■ Work to complete: Pick up the blog post on the energy shield after its final sentence and keep writing it.
::: Extracted text :::
Salka Wind Blog

Posts on the Andean Cosmovision

Year: 2013 (page 1 of 5)

Energy Shield

In the meditation Inside/Outside I shared a way of disengaging from what is going on around us to retreat into a sanctuary within ourselves. This sanctuary is a place where we can rest from our dance with the world. In that post I said that this is not like putting up a siege barrier, it is more like entering a haven where you can recuperate. The meditative-like process I would like to cover in this post is like putting up a siege barrier, it can be used to protect yourself from unwelcome energy being directed at you from others. This process is meant to be completed before you actually need it.

Begin by picking up a stick or pebble, hold it in your right hand, and put that hand out straight in front of you as if holding a shield. Now, hold the intent that this stick or pebble radiates a barrier that other energy cannot cross. While holding that intent rotate your body in the following manner…keep your left foot where it is as if it is in the center of a circle, using your right foot turn you body all the way around in a counter-clockwise direction, your right foot will be defining the circumference of the circle. As you rotate 360 degrees keep your hand out with the impeccable intent of this stick or pebble serving as a shield to protect you from outside energy. Go all the way around seven times. This charges the stick or pebble with that intent, you then take it with you where you will need it and when the time comes activate the intent again and hold it out as a shield.
::: Entries supplied :::
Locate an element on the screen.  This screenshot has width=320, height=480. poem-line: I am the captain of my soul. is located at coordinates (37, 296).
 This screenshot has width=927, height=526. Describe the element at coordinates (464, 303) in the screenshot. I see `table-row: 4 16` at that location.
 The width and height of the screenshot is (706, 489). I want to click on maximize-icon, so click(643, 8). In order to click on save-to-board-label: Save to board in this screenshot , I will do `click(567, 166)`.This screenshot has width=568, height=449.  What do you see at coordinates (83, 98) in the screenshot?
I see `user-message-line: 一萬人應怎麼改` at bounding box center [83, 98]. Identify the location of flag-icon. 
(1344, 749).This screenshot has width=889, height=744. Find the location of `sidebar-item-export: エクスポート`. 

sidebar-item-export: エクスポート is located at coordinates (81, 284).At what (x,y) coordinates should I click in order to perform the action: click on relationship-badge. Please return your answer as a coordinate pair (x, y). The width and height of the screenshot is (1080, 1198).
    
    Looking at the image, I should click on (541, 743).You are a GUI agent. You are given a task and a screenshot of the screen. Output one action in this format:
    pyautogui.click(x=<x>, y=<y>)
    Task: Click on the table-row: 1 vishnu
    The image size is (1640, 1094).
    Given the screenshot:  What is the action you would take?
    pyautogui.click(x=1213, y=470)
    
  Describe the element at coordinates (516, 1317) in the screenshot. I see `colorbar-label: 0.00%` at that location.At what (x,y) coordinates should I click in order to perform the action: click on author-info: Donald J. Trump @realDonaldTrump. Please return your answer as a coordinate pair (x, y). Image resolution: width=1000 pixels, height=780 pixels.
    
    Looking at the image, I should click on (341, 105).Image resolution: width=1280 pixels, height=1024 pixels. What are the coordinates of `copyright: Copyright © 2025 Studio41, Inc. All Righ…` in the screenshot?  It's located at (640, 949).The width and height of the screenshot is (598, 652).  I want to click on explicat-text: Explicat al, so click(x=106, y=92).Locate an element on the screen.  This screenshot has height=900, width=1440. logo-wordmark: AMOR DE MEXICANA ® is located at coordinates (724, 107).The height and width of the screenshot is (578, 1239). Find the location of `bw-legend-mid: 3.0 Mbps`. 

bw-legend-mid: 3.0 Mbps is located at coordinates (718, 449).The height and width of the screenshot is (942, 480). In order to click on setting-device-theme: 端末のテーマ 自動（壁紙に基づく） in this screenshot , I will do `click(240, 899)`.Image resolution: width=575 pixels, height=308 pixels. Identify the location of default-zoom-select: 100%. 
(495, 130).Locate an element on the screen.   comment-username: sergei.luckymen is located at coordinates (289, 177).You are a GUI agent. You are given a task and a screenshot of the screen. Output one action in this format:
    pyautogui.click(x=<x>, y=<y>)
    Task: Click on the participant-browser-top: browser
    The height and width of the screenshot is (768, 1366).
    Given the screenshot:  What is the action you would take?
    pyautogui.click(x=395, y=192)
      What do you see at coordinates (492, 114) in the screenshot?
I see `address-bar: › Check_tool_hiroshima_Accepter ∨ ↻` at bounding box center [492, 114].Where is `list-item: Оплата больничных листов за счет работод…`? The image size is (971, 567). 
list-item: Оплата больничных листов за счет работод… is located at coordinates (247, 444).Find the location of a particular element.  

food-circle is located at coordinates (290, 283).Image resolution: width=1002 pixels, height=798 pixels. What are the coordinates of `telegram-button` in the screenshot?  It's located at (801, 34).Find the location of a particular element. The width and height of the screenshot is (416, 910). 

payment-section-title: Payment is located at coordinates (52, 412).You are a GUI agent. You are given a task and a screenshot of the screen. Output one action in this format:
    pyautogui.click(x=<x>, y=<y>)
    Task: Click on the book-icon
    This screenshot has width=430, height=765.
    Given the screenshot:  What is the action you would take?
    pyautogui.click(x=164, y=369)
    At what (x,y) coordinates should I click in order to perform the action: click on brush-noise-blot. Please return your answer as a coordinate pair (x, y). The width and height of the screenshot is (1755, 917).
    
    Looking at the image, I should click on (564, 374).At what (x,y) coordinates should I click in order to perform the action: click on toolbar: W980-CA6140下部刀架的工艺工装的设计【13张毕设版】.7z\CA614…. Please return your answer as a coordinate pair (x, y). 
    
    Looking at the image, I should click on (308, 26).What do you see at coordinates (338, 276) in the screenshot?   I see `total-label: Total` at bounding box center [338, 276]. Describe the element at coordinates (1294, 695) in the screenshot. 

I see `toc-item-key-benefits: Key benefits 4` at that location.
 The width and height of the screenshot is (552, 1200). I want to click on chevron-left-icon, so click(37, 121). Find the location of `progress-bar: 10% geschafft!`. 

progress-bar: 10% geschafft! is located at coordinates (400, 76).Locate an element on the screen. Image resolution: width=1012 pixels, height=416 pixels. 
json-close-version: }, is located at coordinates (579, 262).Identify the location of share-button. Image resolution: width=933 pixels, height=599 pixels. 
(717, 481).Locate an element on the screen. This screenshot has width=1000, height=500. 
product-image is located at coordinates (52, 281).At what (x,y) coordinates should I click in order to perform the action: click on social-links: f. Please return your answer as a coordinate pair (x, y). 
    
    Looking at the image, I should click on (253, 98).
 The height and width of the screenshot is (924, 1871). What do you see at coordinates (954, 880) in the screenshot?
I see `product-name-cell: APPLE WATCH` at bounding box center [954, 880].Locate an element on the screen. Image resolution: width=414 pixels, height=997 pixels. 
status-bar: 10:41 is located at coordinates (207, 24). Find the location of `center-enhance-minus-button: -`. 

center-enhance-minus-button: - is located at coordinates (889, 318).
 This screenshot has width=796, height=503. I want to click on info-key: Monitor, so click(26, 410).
:::
■ Your response:
The first time I used this process was after I returned home from my second trip to Peru. Particularly for the first few trips to Peru, when I returned home I wanted to hide in the basement for a few days. One of the beautiful things about Peru is that my acceptance by the people there has been based upon my willingness to open my heart to them, they respond to that deeply, and I love that. When I come back to the U.S. everyone seems so cold, and particularly because I am a man, being openhearted is not really tolerated or all that safe. When I came home from Peru after my second trip I knew that the next day I had to attend what was going to be a very hostile faculty meeting. The faculty would be considering a topic that many felt very strongly about, I would be representing one side of the issue, and so some of the hostility would be directed at me. It was like a worse case scenario for an open-hearted person who has let down all of his barriers.

Before the meeting I went outside and found a pebble and did this process. I put the pebble into my pocket and went to the meeting. As it started I pulled the pebble out and held it in my fist resting on the table in front of me, and using my intent I turned it on. It was beautiful. I sat there with what was probably an annoyingly pleasant smile on my face while all the hostility just bounced off or flowed around me. I was able to give my contribution to the discussion without feeling hurt or threatened.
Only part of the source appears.